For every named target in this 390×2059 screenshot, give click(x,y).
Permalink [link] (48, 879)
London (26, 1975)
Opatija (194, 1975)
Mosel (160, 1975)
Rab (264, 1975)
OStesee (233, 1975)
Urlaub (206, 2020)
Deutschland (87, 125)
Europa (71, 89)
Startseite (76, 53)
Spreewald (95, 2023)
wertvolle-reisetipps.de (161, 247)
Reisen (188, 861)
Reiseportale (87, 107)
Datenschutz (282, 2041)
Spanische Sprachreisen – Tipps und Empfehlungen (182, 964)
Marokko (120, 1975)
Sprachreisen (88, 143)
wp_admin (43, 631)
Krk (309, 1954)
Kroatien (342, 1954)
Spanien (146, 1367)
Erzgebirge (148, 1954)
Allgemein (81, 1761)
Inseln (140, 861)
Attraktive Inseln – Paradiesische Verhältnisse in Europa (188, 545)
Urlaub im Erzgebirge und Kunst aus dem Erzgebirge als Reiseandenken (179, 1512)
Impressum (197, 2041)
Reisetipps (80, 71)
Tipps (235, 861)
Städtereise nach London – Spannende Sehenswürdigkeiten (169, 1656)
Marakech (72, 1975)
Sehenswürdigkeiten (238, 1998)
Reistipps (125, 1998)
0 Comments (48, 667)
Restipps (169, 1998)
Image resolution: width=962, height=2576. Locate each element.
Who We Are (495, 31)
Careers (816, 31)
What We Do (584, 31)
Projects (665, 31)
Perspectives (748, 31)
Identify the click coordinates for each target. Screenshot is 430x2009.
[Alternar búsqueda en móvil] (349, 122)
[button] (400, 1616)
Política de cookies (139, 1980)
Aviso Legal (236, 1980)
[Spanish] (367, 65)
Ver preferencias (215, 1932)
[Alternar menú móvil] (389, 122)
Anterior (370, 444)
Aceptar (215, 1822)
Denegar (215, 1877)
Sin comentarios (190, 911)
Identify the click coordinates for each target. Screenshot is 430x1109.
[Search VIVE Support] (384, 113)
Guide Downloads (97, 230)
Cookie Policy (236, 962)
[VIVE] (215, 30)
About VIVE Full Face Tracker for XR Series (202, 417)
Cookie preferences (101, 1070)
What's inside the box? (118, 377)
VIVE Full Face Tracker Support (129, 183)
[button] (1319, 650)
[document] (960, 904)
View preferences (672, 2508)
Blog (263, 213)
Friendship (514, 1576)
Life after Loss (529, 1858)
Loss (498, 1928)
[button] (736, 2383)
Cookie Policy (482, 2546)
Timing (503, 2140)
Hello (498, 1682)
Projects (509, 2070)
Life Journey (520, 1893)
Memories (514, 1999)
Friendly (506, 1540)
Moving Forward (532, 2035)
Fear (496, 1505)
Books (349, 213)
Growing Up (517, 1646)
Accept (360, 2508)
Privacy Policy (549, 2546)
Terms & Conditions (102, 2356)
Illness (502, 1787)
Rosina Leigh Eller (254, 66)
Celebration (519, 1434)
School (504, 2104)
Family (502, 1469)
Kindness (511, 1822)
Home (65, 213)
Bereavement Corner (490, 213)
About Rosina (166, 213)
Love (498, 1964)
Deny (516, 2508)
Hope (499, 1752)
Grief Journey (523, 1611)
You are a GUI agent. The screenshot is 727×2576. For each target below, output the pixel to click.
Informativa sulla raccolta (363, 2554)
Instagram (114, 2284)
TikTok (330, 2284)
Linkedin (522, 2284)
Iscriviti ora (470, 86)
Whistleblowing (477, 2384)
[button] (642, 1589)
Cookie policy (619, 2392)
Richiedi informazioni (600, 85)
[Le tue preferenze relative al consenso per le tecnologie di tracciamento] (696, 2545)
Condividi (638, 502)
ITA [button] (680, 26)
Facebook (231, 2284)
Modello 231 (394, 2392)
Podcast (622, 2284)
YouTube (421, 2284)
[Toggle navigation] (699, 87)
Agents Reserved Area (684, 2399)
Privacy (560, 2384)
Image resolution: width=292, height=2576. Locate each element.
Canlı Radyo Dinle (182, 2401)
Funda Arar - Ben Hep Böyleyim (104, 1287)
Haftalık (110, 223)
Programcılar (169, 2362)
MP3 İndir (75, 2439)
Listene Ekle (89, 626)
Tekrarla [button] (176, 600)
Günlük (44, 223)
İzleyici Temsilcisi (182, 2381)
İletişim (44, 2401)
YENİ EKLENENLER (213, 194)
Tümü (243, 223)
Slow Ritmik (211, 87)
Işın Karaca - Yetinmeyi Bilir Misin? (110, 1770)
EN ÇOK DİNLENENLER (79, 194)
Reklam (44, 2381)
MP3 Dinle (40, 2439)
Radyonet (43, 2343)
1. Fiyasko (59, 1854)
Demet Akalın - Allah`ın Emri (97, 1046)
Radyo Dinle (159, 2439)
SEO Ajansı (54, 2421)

--------------------------------

### PROBLEM
The data should be copied out in full, exactly as it reads.

### OUTPUT
For every named target in this 390×2059 screenshot, give click(x,y).
Permalink [link] (48, 879)
London (26, 1975)
Opatija (194, 1975)
Mosel (160, 1975)
Rab (264, 1975)
OStesee (233, 1975)
Urlaub (206, 2020)
Deutschland (87, 125)
Europa (71, 89)
Startseite (76, 53)
Spreewald (95, 2023)
wertvolle-reisetipps.de (161, 247)
Reisen (188, 861)
Reiseportale (87, 107)
Datenschutz (282, 2041)
Spanische Sprachreisen – Tipps und Empfehlungen (182, 964)
Marokko (120, 1975)
Sprachreisen (88, 143)
wp_admin (43, 631)
Krk (309, 1954)
Kroatien (342, 1954)
Spanien (146, 1367)
Erzgebirge (148, 1954)
Allgemein (81, 1761)
Inseln (140, 861)
Attraktive Inseln – Paradiesische Verhältnisse in Europa (188, 545)
Urlaub im Erzgebirge und Kunst aus dem Erzgebirge als Reiseandenken (179, 1512)
Impressum (197, 2041)
Reisetipps (80, 71)
Tipps (235, 861)
Städtereise nach London – Spannende Sehenswürdigkeiten (169, 1656)
Marakech (72, 1975)
Sehenswürdigkeiten (238, 1998)
Reistipps (125, 1998)
0 Comments (48, 667)
Restipps (169, 1998)
Image resolution: width=962, height=2576. Locate each element.
Who We Are (495, 31)
Careers (816, 31)
What We Do (584, 31)
Projects (665, 31)
Perspectives (748, 31)
Identify the click coordinates for each target. Screenshot is 430x2009.
[Alternar búsqueda en móvil] (349, 122)
[button] (400, 1616)
Política de cookies (139, 1980)
Aviso Legal (236, 1980)
[Spanish] (367, 65)
Ver preferencias (215, 1932)
[Alternar menú móvil] (389, 122)
Anterior (370, 444)
Aceptar (215, 1822)
Denegar (215, 1877)
Sin comentarios (190, 911)
Identify the click coordinates for each target. Screenshot is 430x1109.
[Search VIVE Support] (384, 113)
Guide Downloads (97, 230)
Cookie Policy (236, 962)
[VIVE] (215, 30)
About VIVE Full Face Tracker for XR Series (202, 417)
Cookie preferences (101, 1070)
What's inside the box? (118, 377)
VIVE Full Face Tracker Support (129, 183)
[button] (1319, 650)
[document] (960, 904)
View preferences (672, 2508)
Blog (263, 213)
Friendship (514, 1576)
Life after Loss (529, 1858)
Loss (498, 1928)
[button] (736, 2383)
Cookie Policy (482, 2546)
Timing (503, 2140)
Hello (498, 1682)
Projects (509, 2070)
Life Journey (520, 1893)
Memories (514, 1999)
Friendly (506, 1540)
Moving Forward (532, 2035)
Fear (496, 1505)
Books (349, 213)
Growing Up (517, 1646)
Accept (360, 2508)
Privacy Policy (549, 2546)
Terms & Conditions (102, 2356)
Illness (502, 1787)
Rosina Leigh Eller (254, 66)
Celebration (519, 1434)
School (504, 2104)
Family (502, 1469)
Kindness (511, 1822)
Home (65, 213)
Bereavement Corner (490, 213)
About Rosina (166, 213)
Love (498, 1964)
Deny (516, 2508)
Hope (499, 1752)
Grief Journey (523, 1611)
You are a GUI agent. The screenshot is 727×2576. For each target below, output the pixel to click.
Informativa sulla raccolta (363, 2554)
Instagram (114, 2284)
TikTok (330, 2284)
Linkedin (522, 2284)
Iscriviti ora (470, 86)
Whistleblowing (477, 2384)
[button] (642, 1589)
Cookie policy (619, 2392)
Richiedi informazioni (600, 85)
[Le tue preferenze relative al consenso per le tecnologie di tracciamento] (696, 2545)
Condividi (638, 502)
ITA [button] (680, 26)
Facebook (231, 2284)
Modello 231 (394, 2392)
Podcast (622, 2284)
YouTube (421, 2284)
[Toggle navigation] (699, 87)
Agents Reserved Area (684, 2399)
Privacy (560, 2384)
Image resolution: width=292, height=2576. Locate each element.
Canlı Radyo Dinle (182, 2401)
Funda Arar - Ben Hep Böyleyim (104, 1287)
Haftalık (110, 223)
Programcılar (169, 2362)
MP3 İndir (75, 2439)
Listene Ekle (89, 626)
Tekrarla [button] (176, 600)
Günlük (44, 223)
İzleyici Temsilcisi (182, 2381)
İletişim (44, 2401)
YENİ EKLENENLER (213, 194)
Tümü (243, 223)
Slow Ritmik (211, 87)
Işın Karaca - Yetinmeyi Bilir Misin? (110, 1770)
EN ÇOK DİNLENENLER (79, 194)
Reklam (44, 2381)
MP3 Dinle (40, 2439)
Radyonet (43, 2343)
1. Fiyasko (59, 1854)
Demet Akalın - Allah`ın Emri (97, 1046)
Radyo Dinle (159, 2439)
SEO Ajansı (54, 2421)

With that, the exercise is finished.